Faisons un saut en arrière, en 1976. Cette année-là, une publication (« Am J Med », 1976 ; 60 : 221-225) fait date dans le domaine du lupus : l'équipe d'Urowitz rapporte un infarctus du myocarde chez une jeune femme de 30 ans qui est atteinte d'un lupus depuis dix ans. Observation qui suggère une association entre lupus et athérosclérose accélérée.
Depuis, les études ont confirmé que les patients lupiques ont une augmentation de la morbidité et de la mortalité d'origine cardio-vasculaire. L'incidence de l'infarctus du myocarde est, chez eux, cinq fois plus élevée que dans la population générale ; pire : chez les femmes jeunes, le coefficient multiplicateur de l'incidence en fonction de l'âge est de 50. On en comprend mal les raisons ; en tous cas, le cholestérol, le tabac et l'HTA n'expliquent pas ces différences. On s'est donc interrogé sur le rôle de l'inflammation lupique, d'autant que l'athérosclérose semble, en partie, médiée par l'inflammation. Ou sur les rôle des traitements comme les corticoïdes.
Cela dit, on connaît mal la prévalence de l'athérosclérose associée au lupus ; il était donc légitime de chercher à en savoir davantage. Voilà qui est fait grâce à deux études américaines publiées aujourd'hui dans « The New England Journal of Medicine », chez des patients ayant un lupus depuis dix-quinze ans.
Plaques carotidiennes, calcifications coronariennes
L'une (Mary Roman et coll.) a comparé 197 patients lupiques à 197 contrôles, chez lesquels était recherchée une athérosclérose carotidienne. L'autre (Yu Asanuma et coll.) a porté sur 65 patients lupiques et 69 contrôles, chez lesquels on a recherché des calcifications coronariennes.
Schématiquement, les deux études ont trouvé une prévalence de l'athérosclérose plus élevée chez les patients.
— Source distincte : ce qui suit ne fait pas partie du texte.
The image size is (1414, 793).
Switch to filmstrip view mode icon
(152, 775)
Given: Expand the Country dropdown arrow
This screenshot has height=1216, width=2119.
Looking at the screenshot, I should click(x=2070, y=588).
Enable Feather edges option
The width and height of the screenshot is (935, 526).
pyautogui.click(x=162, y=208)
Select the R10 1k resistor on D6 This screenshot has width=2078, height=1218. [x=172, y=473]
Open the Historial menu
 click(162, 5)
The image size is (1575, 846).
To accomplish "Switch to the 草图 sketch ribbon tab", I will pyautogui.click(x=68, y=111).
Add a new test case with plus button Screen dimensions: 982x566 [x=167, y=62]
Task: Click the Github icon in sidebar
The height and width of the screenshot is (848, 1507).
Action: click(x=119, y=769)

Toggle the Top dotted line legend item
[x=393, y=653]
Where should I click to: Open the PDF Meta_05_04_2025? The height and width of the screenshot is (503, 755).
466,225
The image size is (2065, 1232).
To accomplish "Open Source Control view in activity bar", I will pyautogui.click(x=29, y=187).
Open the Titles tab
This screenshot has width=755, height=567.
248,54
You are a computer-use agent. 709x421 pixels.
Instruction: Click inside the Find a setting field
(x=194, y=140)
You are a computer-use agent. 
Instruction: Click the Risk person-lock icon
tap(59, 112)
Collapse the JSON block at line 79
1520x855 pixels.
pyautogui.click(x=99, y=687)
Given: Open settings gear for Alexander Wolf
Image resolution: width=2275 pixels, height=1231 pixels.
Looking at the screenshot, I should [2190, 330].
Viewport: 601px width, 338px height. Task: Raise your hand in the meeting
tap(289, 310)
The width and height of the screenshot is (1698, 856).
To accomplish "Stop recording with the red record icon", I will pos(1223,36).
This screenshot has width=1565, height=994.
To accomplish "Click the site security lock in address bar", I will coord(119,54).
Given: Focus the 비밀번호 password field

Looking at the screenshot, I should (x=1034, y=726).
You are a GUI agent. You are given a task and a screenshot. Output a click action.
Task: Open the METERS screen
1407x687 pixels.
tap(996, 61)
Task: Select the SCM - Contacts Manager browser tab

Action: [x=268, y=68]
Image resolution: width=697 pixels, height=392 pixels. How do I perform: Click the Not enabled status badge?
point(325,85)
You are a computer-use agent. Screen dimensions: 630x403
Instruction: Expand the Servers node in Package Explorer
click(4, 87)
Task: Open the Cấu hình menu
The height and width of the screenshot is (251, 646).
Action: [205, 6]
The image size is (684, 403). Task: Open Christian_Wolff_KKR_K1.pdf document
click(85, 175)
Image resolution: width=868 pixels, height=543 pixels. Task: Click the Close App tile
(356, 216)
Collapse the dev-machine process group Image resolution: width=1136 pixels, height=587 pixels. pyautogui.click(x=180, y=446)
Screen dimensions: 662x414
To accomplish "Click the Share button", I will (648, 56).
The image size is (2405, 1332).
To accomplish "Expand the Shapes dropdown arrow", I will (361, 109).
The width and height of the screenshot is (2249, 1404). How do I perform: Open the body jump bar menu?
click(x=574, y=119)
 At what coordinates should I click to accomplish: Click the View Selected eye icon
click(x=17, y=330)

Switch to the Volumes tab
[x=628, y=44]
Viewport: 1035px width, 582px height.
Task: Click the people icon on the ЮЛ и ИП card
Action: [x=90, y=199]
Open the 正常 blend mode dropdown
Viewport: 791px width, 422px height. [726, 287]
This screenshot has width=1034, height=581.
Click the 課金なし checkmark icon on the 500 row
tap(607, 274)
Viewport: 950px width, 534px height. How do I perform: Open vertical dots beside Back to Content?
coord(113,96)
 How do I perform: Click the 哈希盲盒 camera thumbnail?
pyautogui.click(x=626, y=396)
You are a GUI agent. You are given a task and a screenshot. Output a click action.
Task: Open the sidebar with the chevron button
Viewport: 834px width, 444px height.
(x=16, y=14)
Chez les moins de 50 ans, elle est d'environ 33 %.
Globalement, les marqueurs de l'athérosclérose étaient positifs chez 31 à 37 % des patients contre 9 à 15 % des contrôles ; et, parmi les 50 ans et plus, chez 70 à 80 % des patients contre 21 à 45 % des contrôles.
L'odds ratio pour l'athérosclérose dans la population lupique est de 4,8 dans l'étude de Roman et de 9,8 dans celle d'Asanuma.
Aucune des deux études n'a trouvé de corrélation significative avec les marqueurs systémiques de l'inflammation comme les marqueurs de l'activité de la maladie ; toutefois, la plupart des mesures n'a été effectuée qu'une fois. Une association attendue avec une hyperlipidémie et une élévation de l'homocystéine n'a été trouvée que dans une des deux études.
Contrairement à ce que l'on attendait, la corticothérapie n'était pas associée à une augmentation significative du risque. Mieux : Roman et coll. montrent que les patients sans plaque carotidienne ont de plus fortes doses de prednisone et ont plus souvent recours à l'hydroxychloroquine et au cyclophosphamide que ceux qui ont des plaques ; ce qui suggère qu'un contrôle plus agressif de la maladie peut prévenir l'athérosclérose.
Pourquoi une athérosclérose accélérée se développe-t-elle chez les patients lupiques ? On n'en est qu'au stade des hypothèses portant sur des facteurs liés au lupus ou indépendants. Que peut-on faire ? « Les médecins devraient envisager une suppression agressive de l'activité de la maladie et des autres facteurs de risque d'athérosclérose », estime Bevra Hannahs Hahn, dans un éditorial. « Dans mon expérience, l'hypertension, l'hyperglycémie, l'obésité et l'hyperlipidémie sont souvent traitées de façon inadéquate dans le lupus. »
Une activité anti-inflammatoire
Se pose également la question des statines puisque, en plus de leur rôle sur les lipides, certaines ont une activité anti-inflammatoire. « Nous attendons tous les résultats d'essais prospectifs, y compris ceux qui évaluent les statines dans le lupus, le mycophénolate mofétil et le cyclophosphamide dans la néphropathie lupique, la sécurité des traitements hormonaux chez les femmes lupiques et les effets de plusieurs nouveaux agents biologiques sur l'activité de la maladie et la fonction rénale. »
« The ew England Journal of Medicine » du 18 décembre 2003, pp. 2399-2406, 2407-2415 et 2379-2380.